Pero fue en concreto el heliotropo lo que atrajo su mirada y lo mantuvo absorto, casi hipnotizado. Veía destellos de luz cual pequeños fuegos mágicos, con brillos crecientes y menguantes en la pálida y verdosa profundidad de la pulida gema. En contra de su voluntad, notó cómo ese latido lo atraía hacia la piedra con su poderoso magnetismo. Y entonces supo que se apoderaría de la gema. Debía tenerla a toda costa.

—Fistandantilus fue un gran hombre —dijo Gantor muy serio—. Tenía muchos enemigos que mancharon su nombre. Pero era fuerte y tenaz. Habría sido una luz en esta época oscura del mundo de no ser por la traición de sus enemigos.

—¿Cómo sabes todo esto? ¿Te lo ha enseñado la piedra? —Kelryn apartó con dificultad los ojos de la gema, y miró intensamente al corrompido enano—. Cuéntamelo —insistió, impaciente, al ver que el enano vacilaba.

—Sí, ella me lo cuenta, y me guía. —El theiwar hablaba ahora con avidez, claramente ansioso por que el humano lo entendiese bien—. Me trajo aquí hace un mes y me ordenó esperar, y yo obedezco, aunque no me ha dicho para qué.

—Me esperabas a mí —asintió Kelryn, y miró de nuevo al núcleo de la piedra. Oyó la llamada y supo la voluntad del que hablaba desde su interior. Gantor había sido llevado allí por la voluntad de la gema a fin de que Kelryn Desafialviento lo encontrara. El hombre estaba totalmente convencido de ello.

—Pero ¿por qué a ti? —preguntó, intrigado, el enano.

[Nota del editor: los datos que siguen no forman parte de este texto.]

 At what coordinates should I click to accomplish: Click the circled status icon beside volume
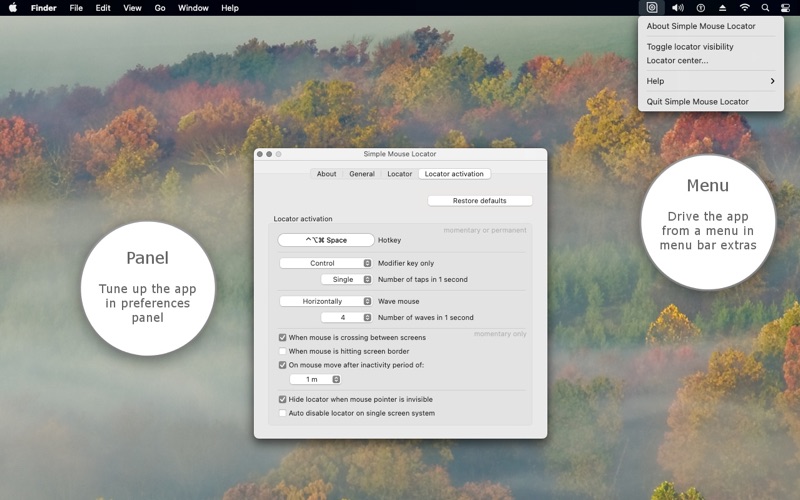[700, 8]
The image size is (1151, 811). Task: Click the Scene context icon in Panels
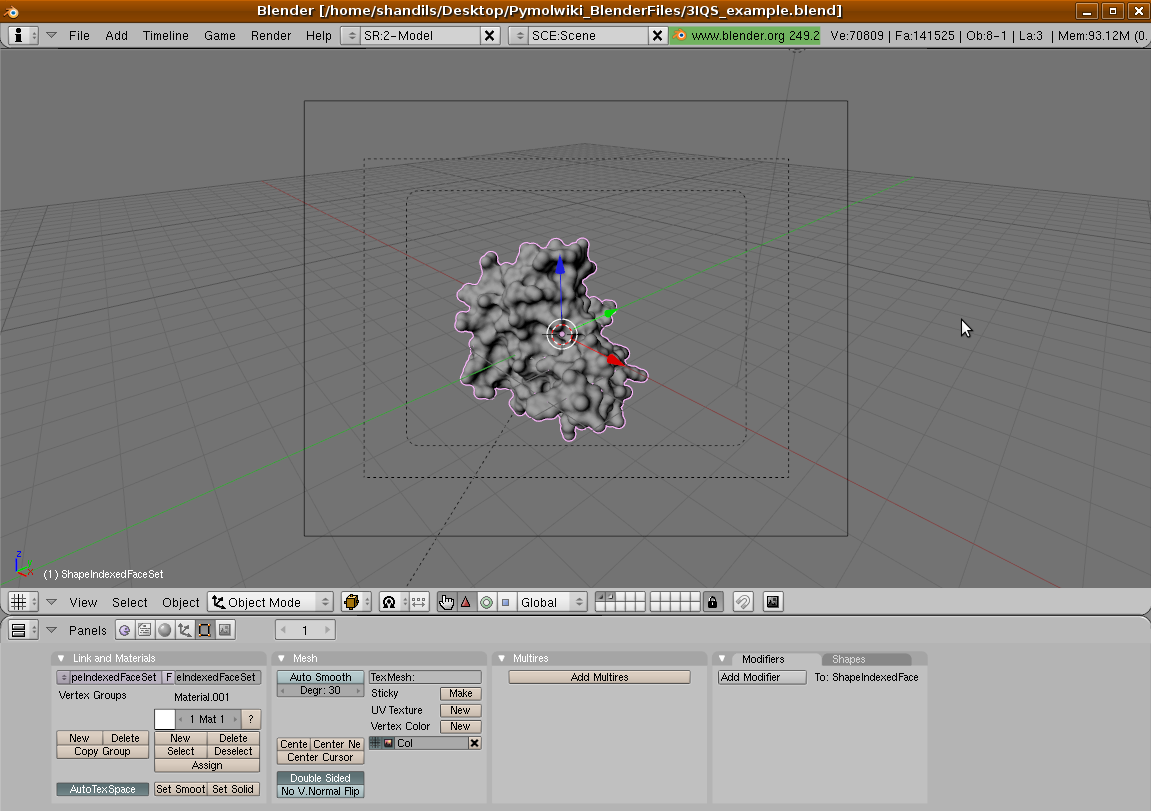pos(225,630)
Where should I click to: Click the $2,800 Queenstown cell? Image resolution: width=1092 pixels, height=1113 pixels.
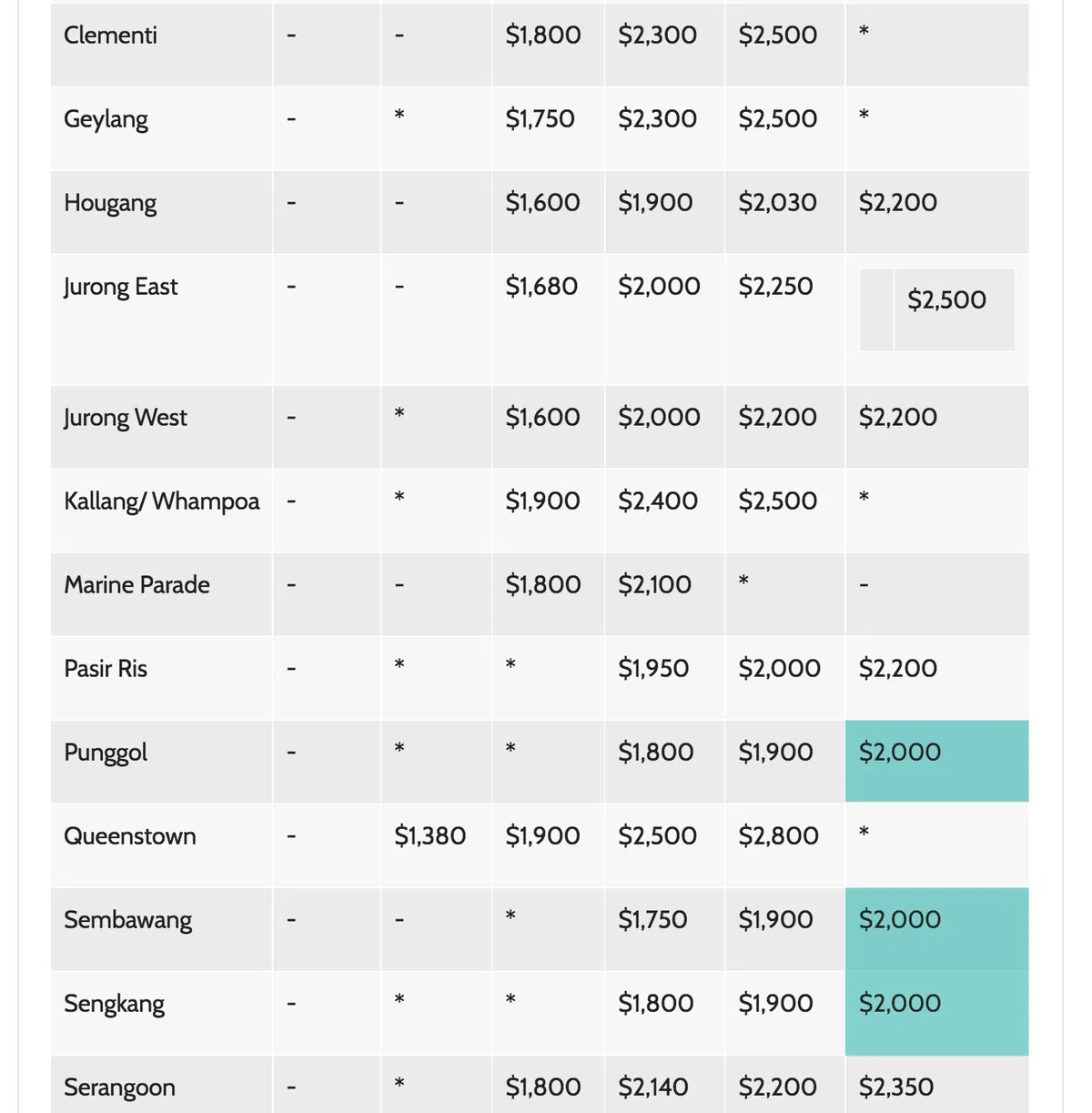778,836
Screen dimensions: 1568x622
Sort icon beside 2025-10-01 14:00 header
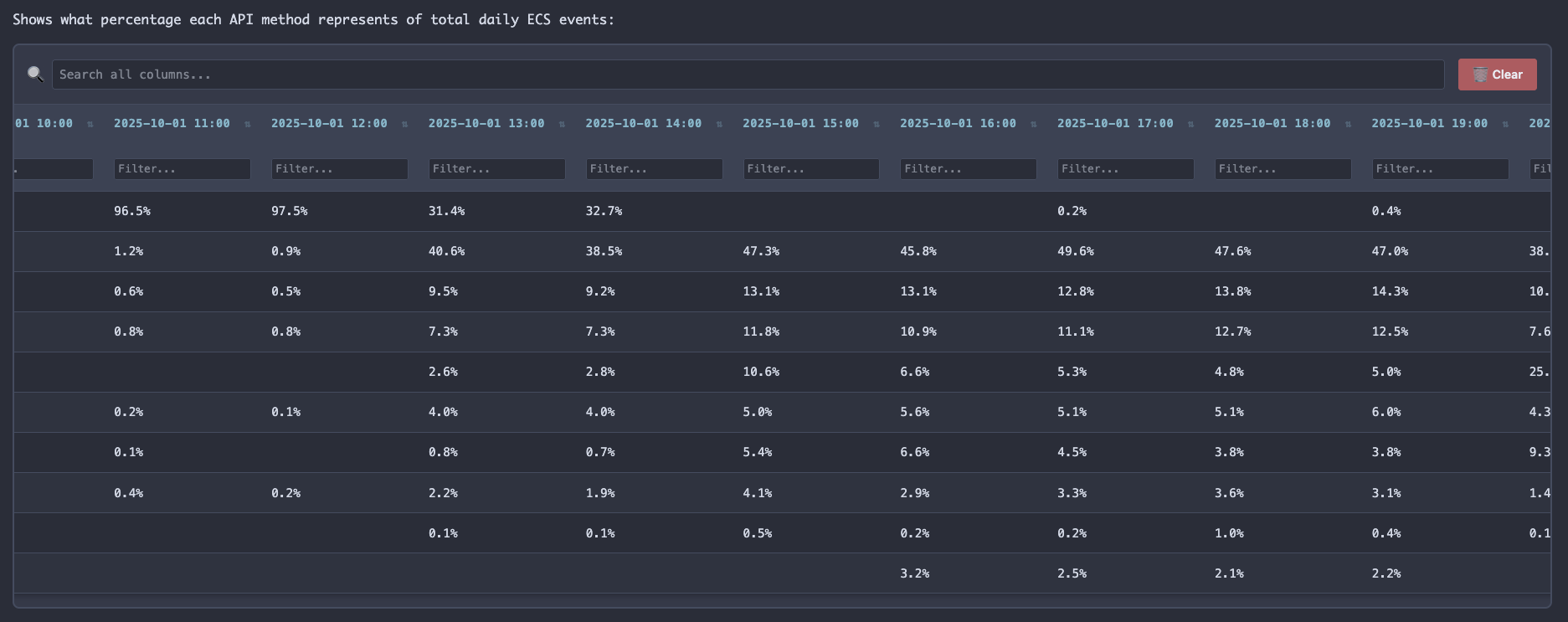coord(719,124)
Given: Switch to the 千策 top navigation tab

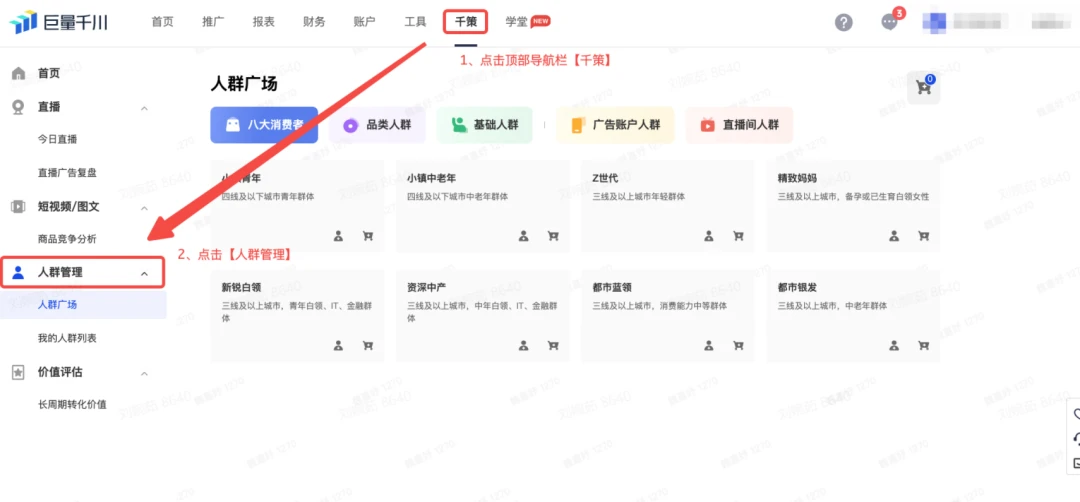Looking at the screenshot, I should tap(466, 21).
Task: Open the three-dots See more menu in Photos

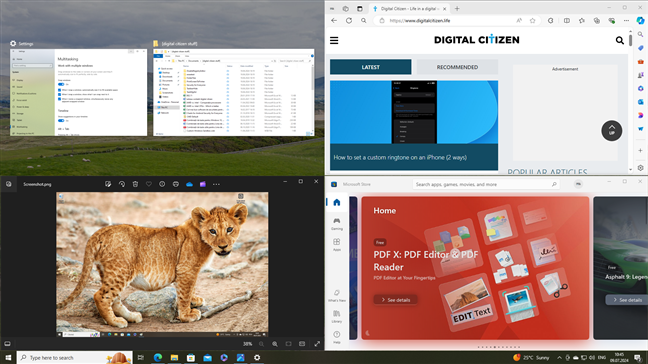Action: click(x=216, y=184)
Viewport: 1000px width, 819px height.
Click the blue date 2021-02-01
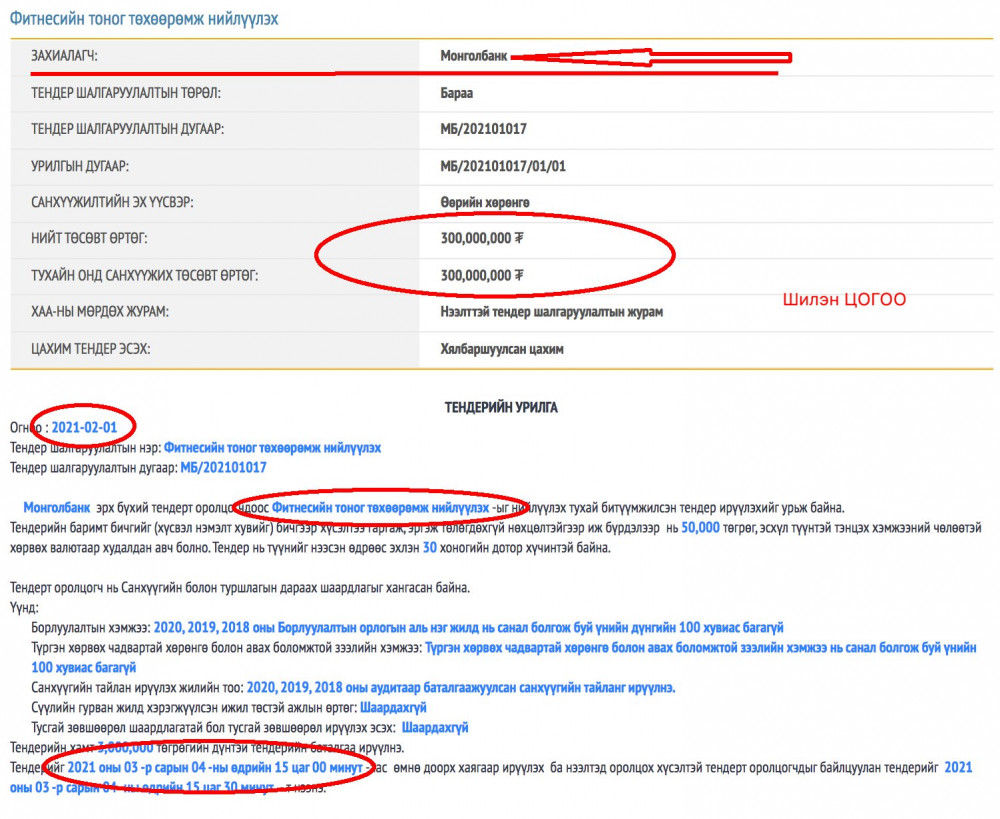[x=84, y=427]
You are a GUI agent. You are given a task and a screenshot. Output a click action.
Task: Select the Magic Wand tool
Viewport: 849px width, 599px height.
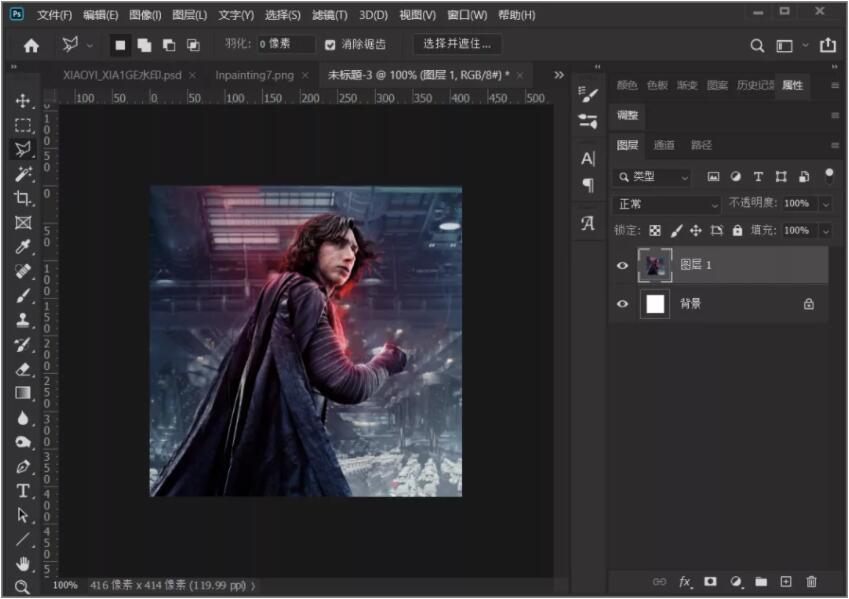[22, 174]
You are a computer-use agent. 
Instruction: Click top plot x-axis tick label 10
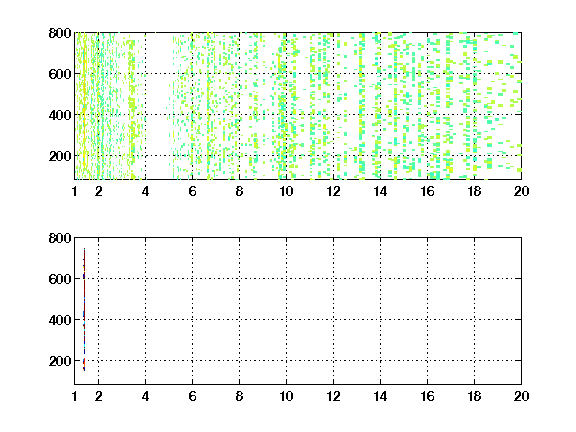pos(286,191)
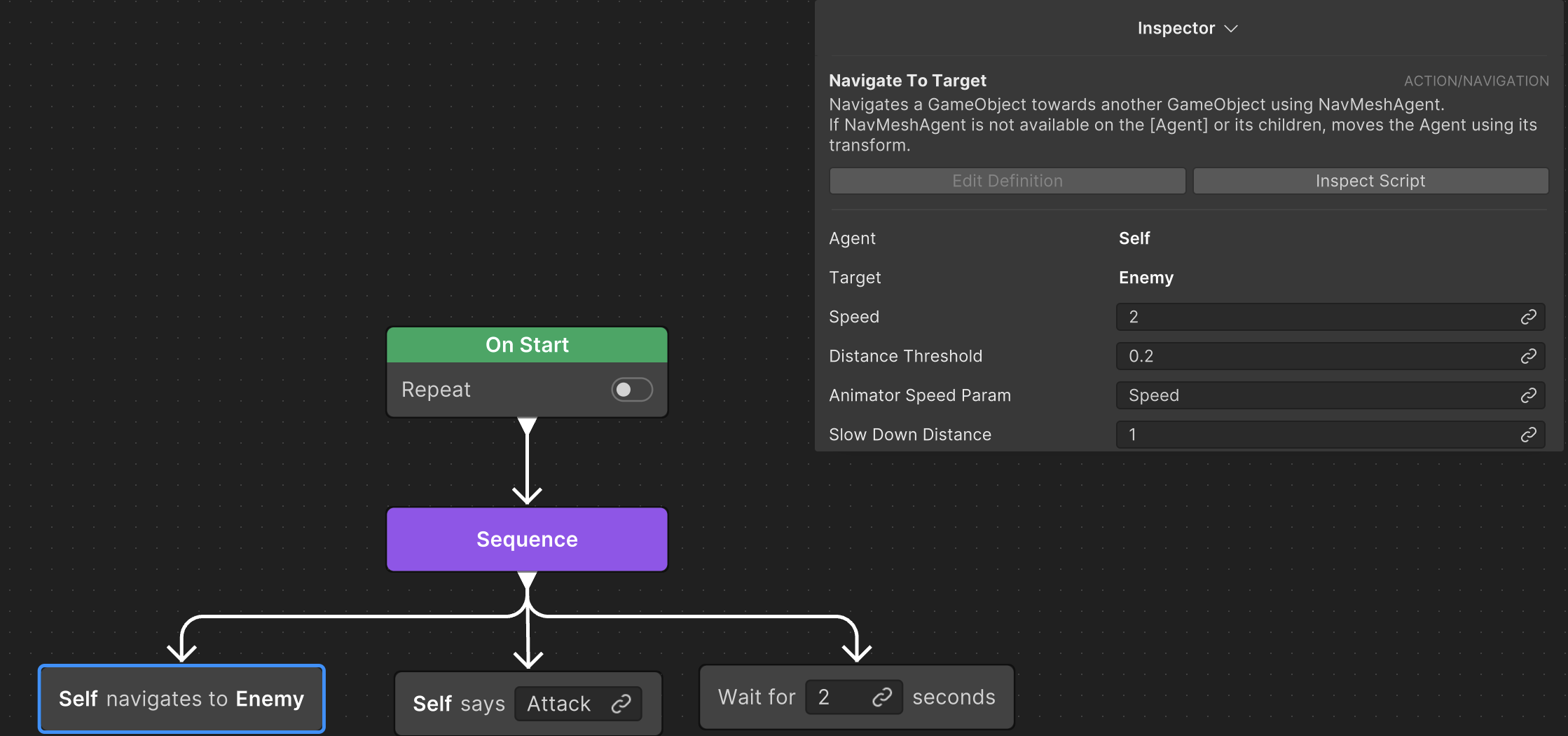1568x736 pixels.
Task: Click the Edit Definition button
Action: pos(1007,181)
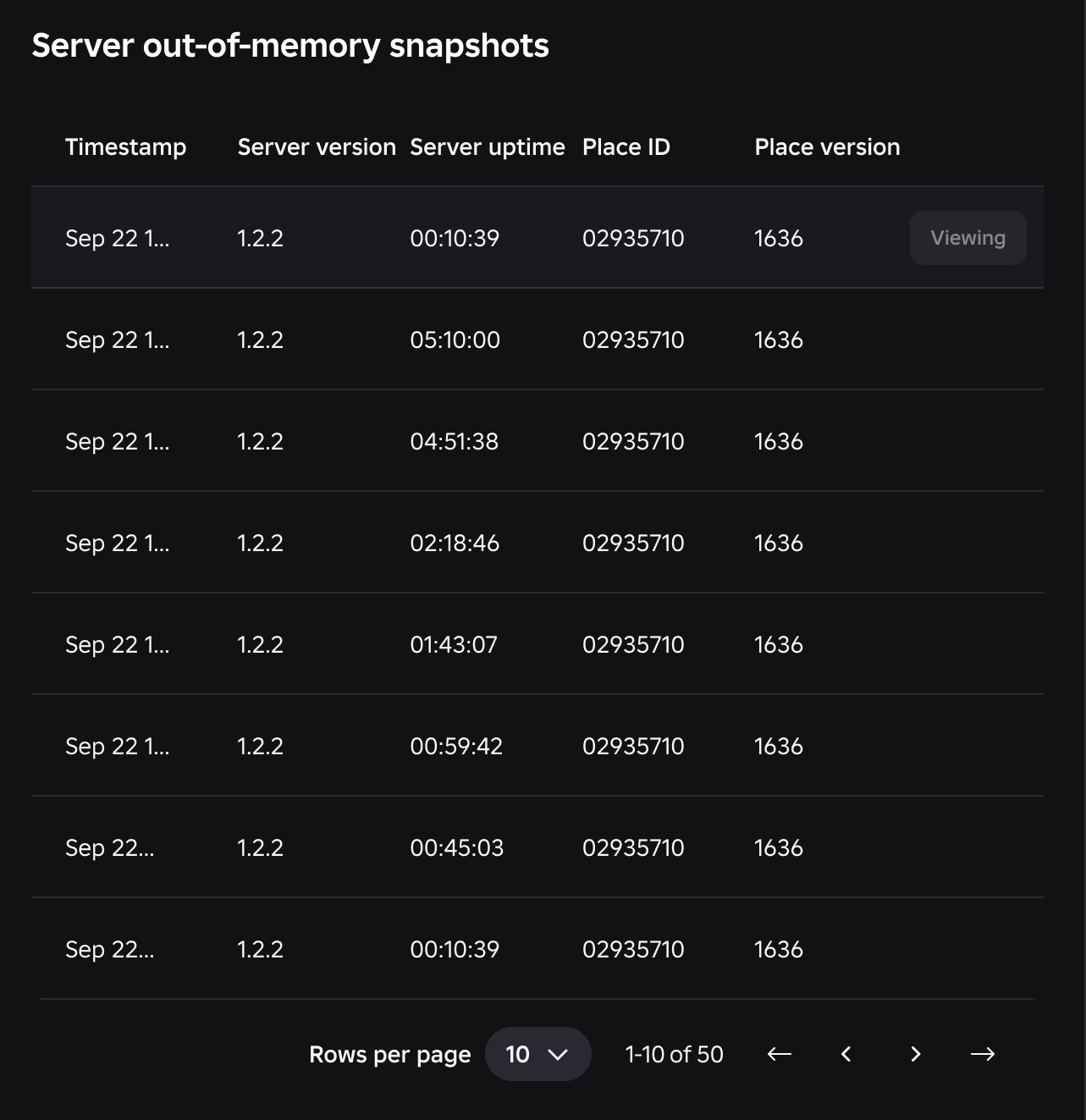Click Server out-of-memory snapshots heading

click(290, 46)
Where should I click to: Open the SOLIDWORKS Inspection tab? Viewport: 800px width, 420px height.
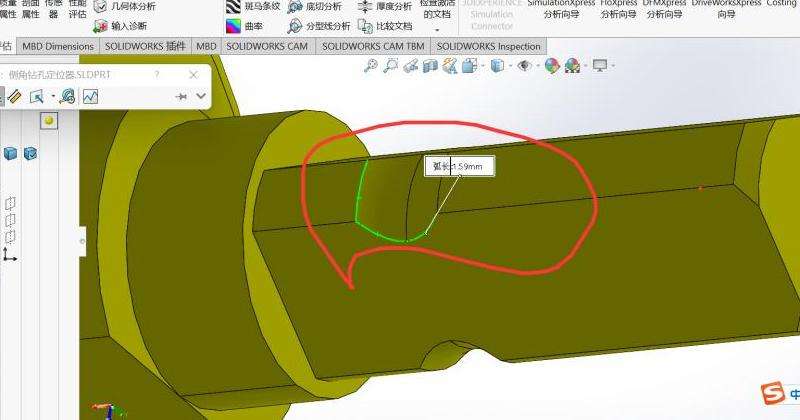[488, 46]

Por toda respuesta, Kelryn se llevó la mano a la empuñadura de la espada en un movimiento suave y ágil. En un abrir y cerrar de ojos sacó la hoja, cuyo acero plateado brillaba con los reflejos rojizos del fuego, y asestó una estocada hacia adelante antes de que Gantor pudiera moverse, maldiciendo la incómoda postura de su ataque, pero sabiéndose incapaz de rectificarla ni de retrasar su acción, acuciado por la irresistible llamada que recibía del interior del heliotropo hechizado.

El resultado del torpe ataque fue más que satisfactorio. El theiwar esperó, quieto como una estatua, como si a él también le hubieran ordenado hacerlo u obligado a ello. Kelryn no lo entendió hasta después de que la espada hubo atravesado la erizada maraña de la barba y la garganta del enano, que exhaló su último aliento y soltó un gran chorro de sangre antes de desplomarse muerto.

Al igual que Kelryn, Gantor Espadanegra se había limitado a hacer lo que le ordenaban desde el interior de la piedra.